Polysubstance addiction and psychiatric, somatic comorbidities among 7,989 individuals with cocaine use disorder: a latent class analysis

Abstract

Aims: We performed a latent class analysis (LCA) in a sample ascertained for addiction phenotypes to investigate cocaine use disorder (CoUD) subgroups related to polysubstance addiction (PSA) patterns and characterized their differences with respect to psychiatric and somatic comorbidities. Design: Cross-sectional study Setting: United States Participants: Adult participants aged 18-76, 39% female, 47% African American, 36% European American with a lifetime DSM-5 diagnosis of CoUD (N=7,989) enrolled in the Yale-Penn cohort. The control group included 2,952 Yale-Penn participants who did not meet for alcohol, cannabis, cocaine, opioid, or tobacco use disorders. Measurements: Psychiatric disorders and related traits were assessed via the Semi-structured Assessment for Drug Dependence and Alcoholism. These features included substance use disorders (SUD), family history of substance use, sociodemographic information, traumatic events, suicidal behaviors, psychopathology, and medical history. LCA was conducted using diagnoses and diagnostic criteria of alcohol, cannabis, opioid, and tobacco use disorders. Findings: Our LCA identified three subgroups of PSA (i.e., low, 17%; intermediate, 38%; high, 45%) among 7,989 CoUD participants. While these subgroups varied by age, sex, and racial-ethnic distribution (p<0.001), there was no difference in education or income (p>0.05). After accounting for sex, age, and race-ethnicity, the CoUD subgroup with high PSA had higher odds of antisocial personality disorder (OR=21.96 vs. 6.39, difference-p=8.08e-6), agoraphobia (OR=4.58 vs. 2.05, difference-p=7.04e-4), mixed bipolar episode (OR=10.36 vs. 2.61, difference-p=7.04e-4), posttraumatic stress disorder (OR=11.54 vs. 5.86, difference-p=2.67e-4), antidepressant medication use (OR=13.49 vs. 8.02, difference-p=1.42e-4), and sexually transmitted diseases (OR=5.92 vs. 3.38, difference-p=1.81e-5) than the low-PSA CoUD subgroup. Conclusions: We found different patterns of PSA in association with psychiatric and somatic comorbidities among CoUD cases within the Yale-Penn cohort. These findings underscore the importance of modeling PSA severity and comorbidities when examining the clinical, molecular, and neuroimaging correlates of CoUD.

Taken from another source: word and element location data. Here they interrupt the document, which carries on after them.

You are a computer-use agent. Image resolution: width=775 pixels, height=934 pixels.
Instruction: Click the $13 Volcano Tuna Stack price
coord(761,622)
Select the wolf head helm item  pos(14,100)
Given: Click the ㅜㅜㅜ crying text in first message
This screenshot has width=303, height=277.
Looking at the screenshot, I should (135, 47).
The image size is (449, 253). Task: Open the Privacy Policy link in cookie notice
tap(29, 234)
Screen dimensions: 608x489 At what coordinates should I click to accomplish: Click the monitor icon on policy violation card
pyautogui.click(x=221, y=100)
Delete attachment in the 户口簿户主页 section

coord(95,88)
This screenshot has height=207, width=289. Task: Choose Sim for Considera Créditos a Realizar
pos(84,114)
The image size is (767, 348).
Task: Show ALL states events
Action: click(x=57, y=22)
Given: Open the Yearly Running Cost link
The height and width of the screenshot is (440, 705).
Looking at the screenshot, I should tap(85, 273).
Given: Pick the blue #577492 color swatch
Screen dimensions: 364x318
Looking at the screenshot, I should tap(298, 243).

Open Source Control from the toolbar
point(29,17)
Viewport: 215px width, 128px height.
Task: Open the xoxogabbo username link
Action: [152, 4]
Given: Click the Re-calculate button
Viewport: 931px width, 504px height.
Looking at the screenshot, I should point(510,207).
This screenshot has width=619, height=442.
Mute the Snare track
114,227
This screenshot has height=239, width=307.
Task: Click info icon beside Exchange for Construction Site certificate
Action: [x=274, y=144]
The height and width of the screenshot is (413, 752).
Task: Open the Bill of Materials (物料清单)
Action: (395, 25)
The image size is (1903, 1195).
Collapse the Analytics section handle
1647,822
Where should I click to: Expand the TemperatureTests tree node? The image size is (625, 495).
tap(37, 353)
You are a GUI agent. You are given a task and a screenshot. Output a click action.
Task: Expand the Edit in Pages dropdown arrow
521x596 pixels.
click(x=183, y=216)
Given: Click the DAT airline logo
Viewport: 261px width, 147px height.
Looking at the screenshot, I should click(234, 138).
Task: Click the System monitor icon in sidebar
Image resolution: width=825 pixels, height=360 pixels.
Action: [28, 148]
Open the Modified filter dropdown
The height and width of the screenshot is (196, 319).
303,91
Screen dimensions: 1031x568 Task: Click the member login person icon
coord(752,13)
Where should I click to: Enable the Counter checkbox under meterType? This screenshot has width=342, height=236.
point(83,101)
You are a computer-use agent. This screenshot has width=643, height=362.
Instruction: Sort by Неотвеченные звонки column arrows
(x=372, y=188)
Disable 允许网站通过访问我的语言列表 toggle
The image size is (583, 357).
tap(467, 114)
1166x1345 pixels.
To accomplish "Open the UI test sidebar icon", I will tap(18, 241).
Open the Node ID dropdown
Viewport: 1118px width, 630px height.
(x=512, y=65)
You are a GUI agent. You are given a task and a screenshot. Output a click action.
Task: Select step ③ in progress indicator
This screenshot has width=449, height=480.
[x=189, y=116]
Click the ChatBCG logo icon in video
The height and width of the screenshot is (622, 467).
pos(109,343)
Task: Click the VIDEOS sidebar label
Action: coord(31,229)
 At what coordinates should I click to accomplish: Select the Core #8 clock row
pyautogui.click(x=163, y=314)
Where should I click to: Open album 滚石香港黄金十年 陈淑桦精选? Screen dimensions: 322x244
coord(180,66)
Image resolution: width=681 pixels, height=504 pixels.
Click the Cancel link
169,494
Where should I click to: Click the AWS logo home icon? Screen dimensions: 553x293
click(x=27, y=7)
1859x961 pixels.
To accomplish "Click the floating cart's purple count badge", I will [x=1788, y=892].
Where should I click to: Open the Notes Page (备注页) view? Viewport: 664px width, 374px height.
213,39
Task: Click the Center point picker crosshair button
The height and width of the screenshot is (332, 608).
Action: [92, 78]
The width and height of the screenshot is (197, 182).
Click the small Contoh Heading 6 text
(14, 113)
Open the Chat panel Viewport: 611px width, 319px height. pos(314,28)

Competing Interest Statement

RP received a research grant from Alkermes. RP and JG are paid for their editorial work on the journal Complex Psychiatry. JG and HRK are named as inventors on PCT patent application #15/878,640 entitled: Genotype-guided dosing of opioid agonists, filed January 24, 2018. HRK is a member of advisory boards for Dicerna Pharmaceuticals, Sophrosyne Pharmaceuticals, and Enthion Pharmaceuticals; a consultant to Sophrosyne Pharmaceuticals; the recipient of research funding and medication supplies for an investigator-initiated study from Alkermes; a member of the American Society of Clinical Psychopharmacology Alcohol Clinical Trials Initiative, which for the past three years was supported by Alkermes, Ethypharm, Lundbeck, Mitsubishi, Otsuka, and Pear Therapeutics, and is paid for his editorial work on the journal Alcohol: Clinical and Experimental Research. The other authors have no competing interests to report.

Funding Statement

This study was supported by the National Institutes of Health (R33 DA047527, R21 DC018098, and RF1 MH132337), One Mind, and the VISN 4 Mental Illness Research, Education and Clinical Center at the Crescenz VAMC. The Yale-Penn cohort was supported by multiple grants from the National Institutes of Health (RC2 DA028909, R01 DA12690, R01 DA12849, R01 DA18432, R01 AA11330, R01 AA017535).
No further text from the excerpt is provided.